Labour’s workers’ rights policy has ‘more holes than Swiss cheese’

Labor is facing a union backlash after rebranding its flagship workers’ rights package.

The boss of the UK’s biggest union said that the latest iteration of plans originally devised by Angela Rayner had “more holes in it than Swiss cheese”.

On Friday, Labor rebranded its workers’ rights package to give it a more voter friendly name and calm the nerves of business.

The plan, which was previously called the New Deal for Working People, has been renamed Labour’s Plan to Make Work Pay.

Without fanfare, the party published a new document online, which contained final versions of their plans.

It confirms previous U-turns on the package, such as dropping a complete ban on zero hour contracts in favor of a ban on “exploitative zero hour contracts”.
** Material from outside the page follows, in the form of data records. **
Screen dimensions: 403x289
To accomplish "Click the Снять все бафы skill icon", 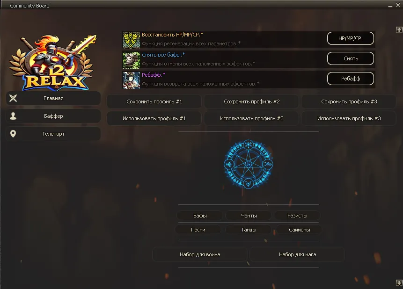I will pyautogui.click(x=132, y=60).
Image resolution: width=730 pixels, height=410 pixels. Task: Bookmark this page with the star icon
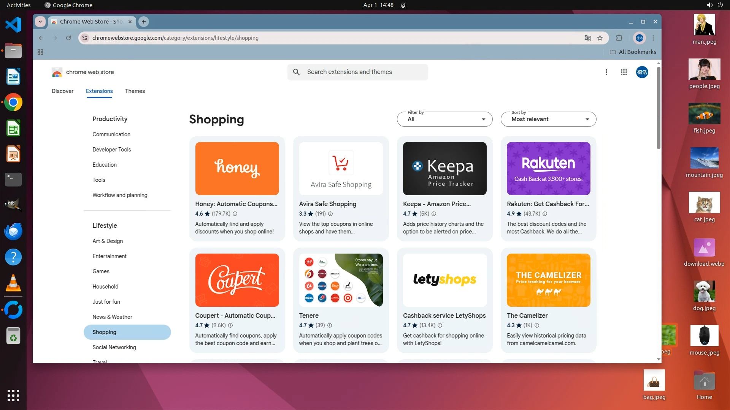click(600, 38)
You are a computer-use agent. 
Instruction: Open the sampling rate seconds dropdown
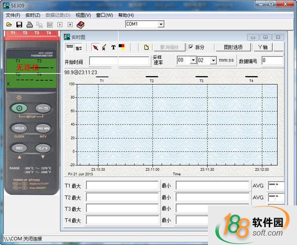pyautogui.click(x=213, y=60)
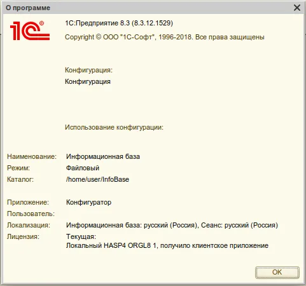Close the О программе dialog

point(297,8)
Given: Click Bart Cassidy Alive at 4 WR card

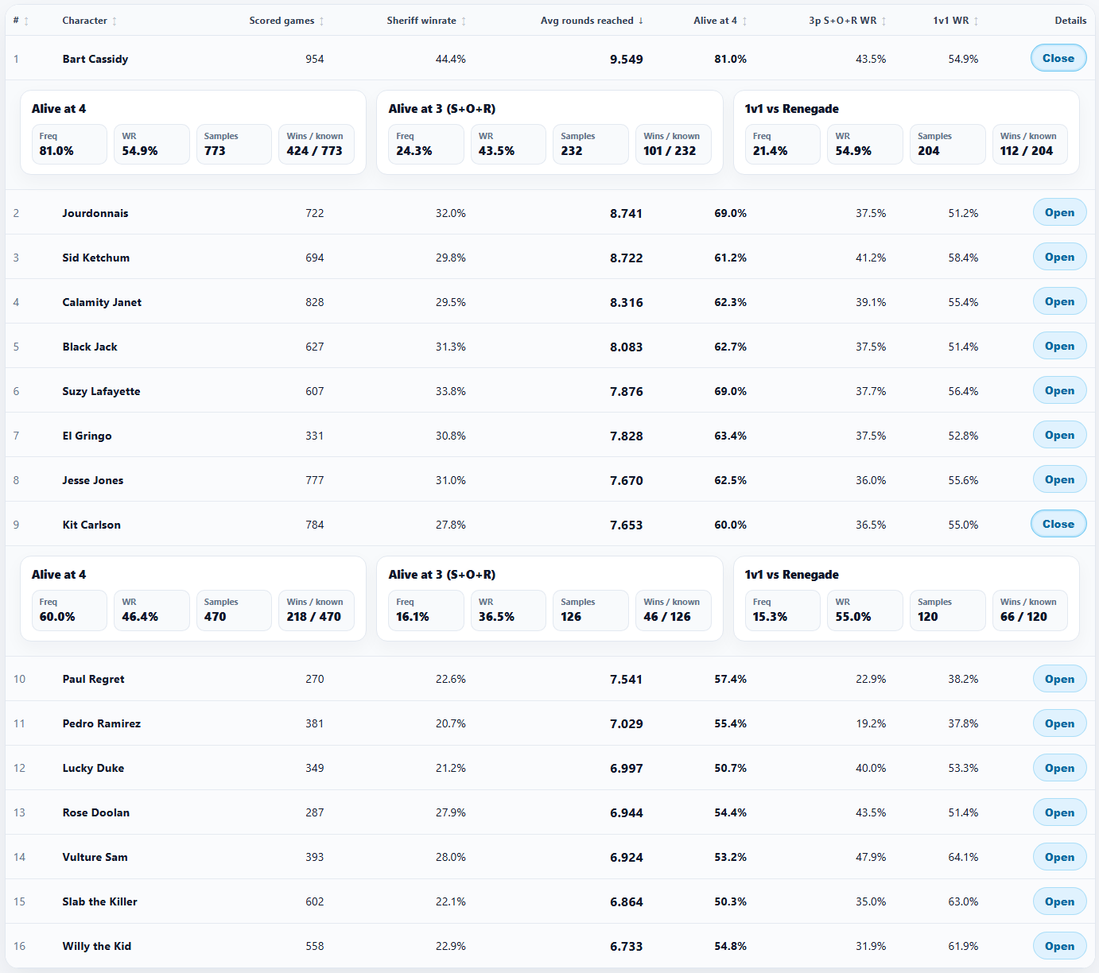Looking at the screenshot, I should (152, 144).
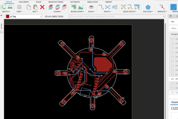Image resolution: width=178 pixels, height=119 pixels.
Task: Tick the checkbox beside the AT footprint
Action: click(x=172, y=79)
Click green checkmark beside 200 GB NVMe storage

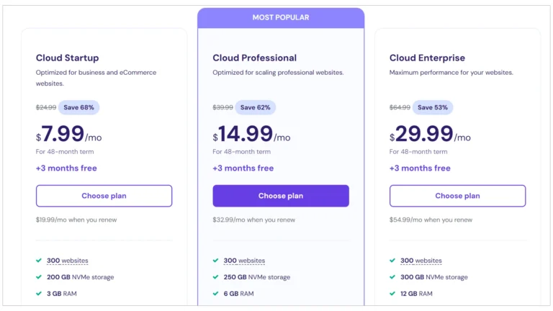click(39, 277)

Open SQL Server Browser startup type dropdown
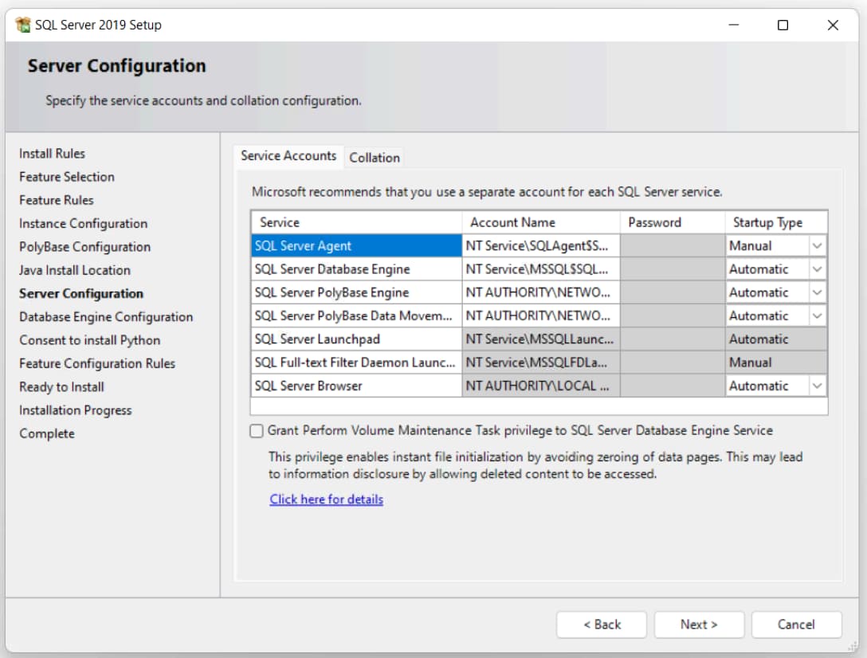(817, 386)
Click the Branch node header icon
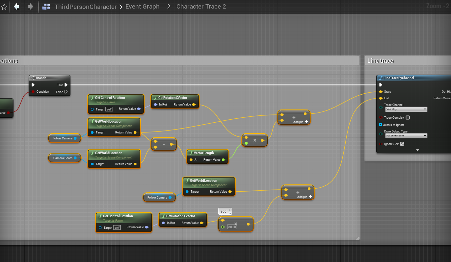The height and width of the screenshot is (262, 451). point(33,78)

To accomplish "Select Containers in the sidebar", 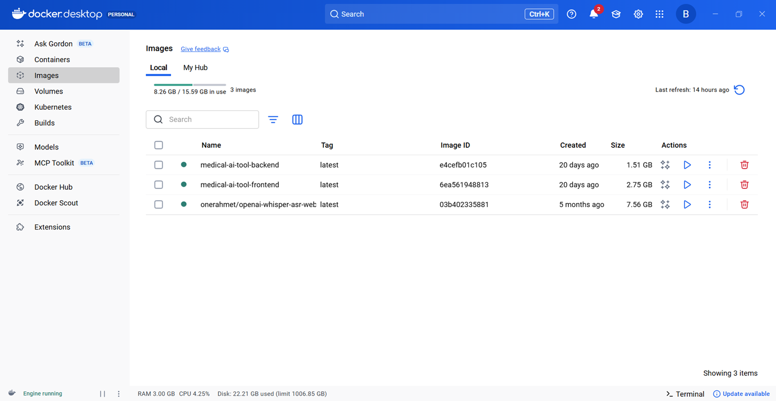I will click(x=52, y=59).
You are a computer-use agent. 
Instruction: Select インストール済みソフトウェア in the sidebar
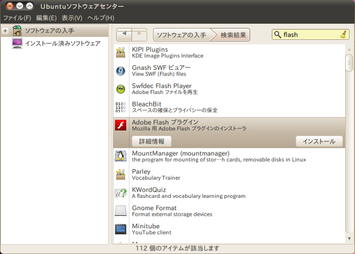pyautogui.click(x=62, y=43)
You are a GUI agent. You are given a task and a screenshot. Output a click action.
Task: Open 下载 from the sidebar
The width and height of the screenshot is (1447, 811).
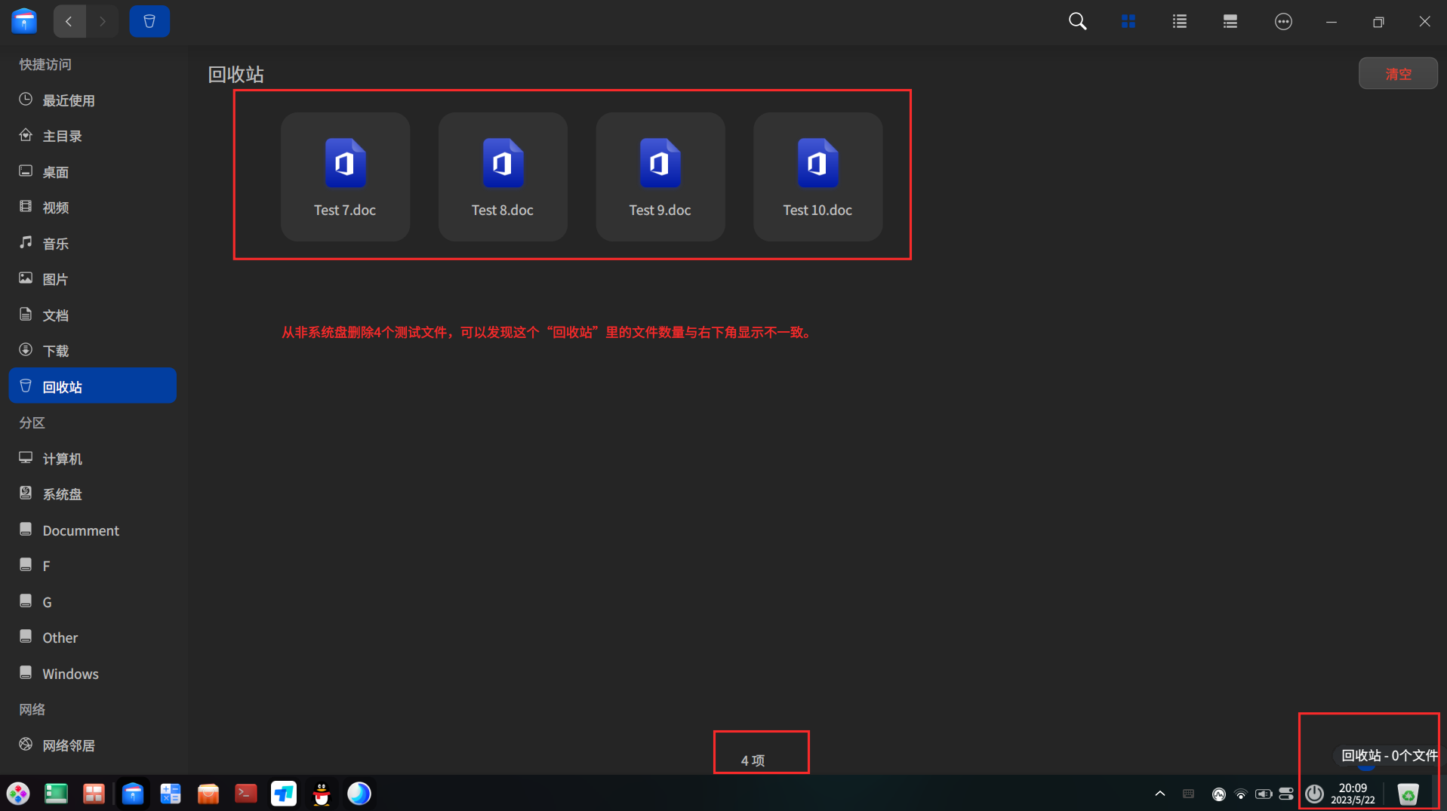pyautogui.click(x=55, y=350)
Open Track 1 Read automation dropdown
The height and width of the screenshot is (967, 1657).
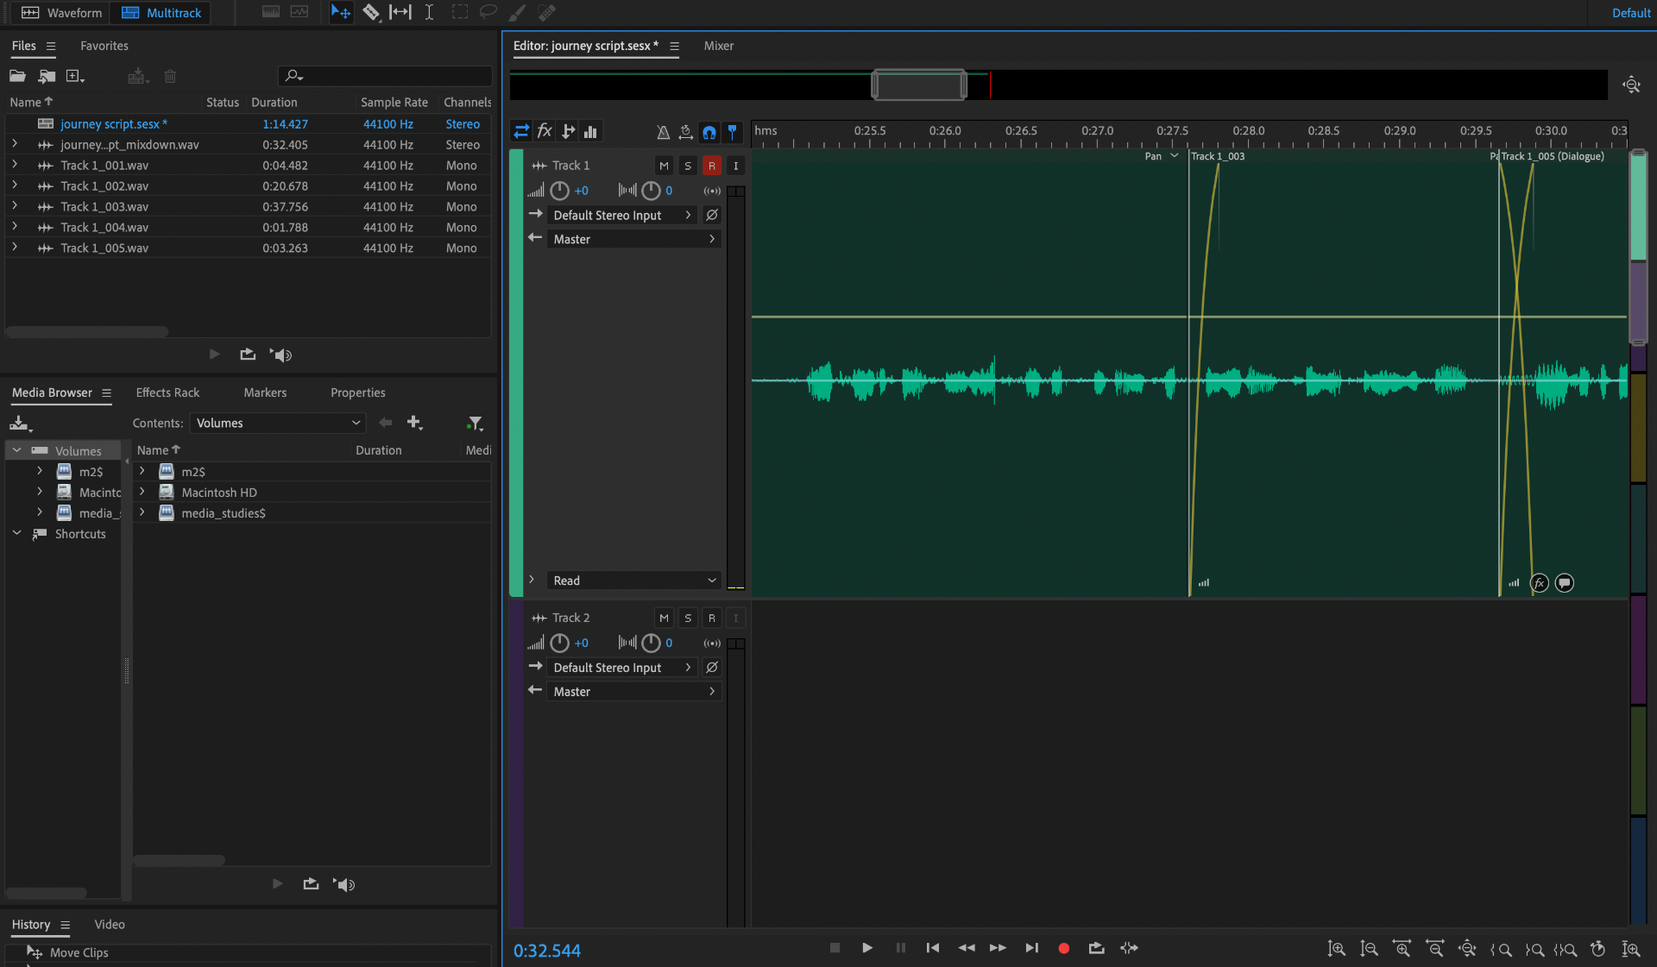pos(633,581)
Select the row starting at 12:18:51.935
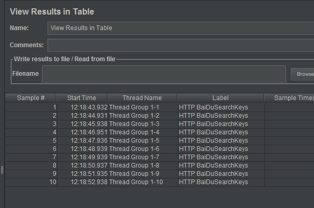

Labor will “consult fully with businesses, workers and civil society on how to put our plans into practice before legislation is passed,” according to the document.

‘Party must stick to its guns’

It received a rough reception from Sharon Graham, the general secretary of Unite, who said: “The newly revised New Deal for Working People has more holes in it than Swiss cheese. The number of caveats and get outs means it is in danger of becoming a bad bosses’ charter.

“Working people expect Labor to be their voice. They need to know that Labor will not back down to corporate profiteers determined to maintain the status quo of colossal profits at the expense of everyone else.

“The country desperately needs a Labor government, but the party must show it will stick to its guns on improving workers’ rights.”

Sir Keir Starmer has been in negotiations with the trade unions for weeks over the proposals, which were first published by the deputy Labor leader in 2022.

Businesses had raised concerns that the package could harm Britain’s competitiveness, prompting fears from the unions that Sir Keir would water down the policies.

The new document confirms a number of commitments, including “ending fire and rehire” and repeating trade union restrictions introduced by the Conservatives since 2016.

It also confirms that workers will get “day one” employment rights, “ending the current arbitrary system that leaves workers waiting up to two years to access basic rights of protection against unfair dismissal, parental leave and sick pay.”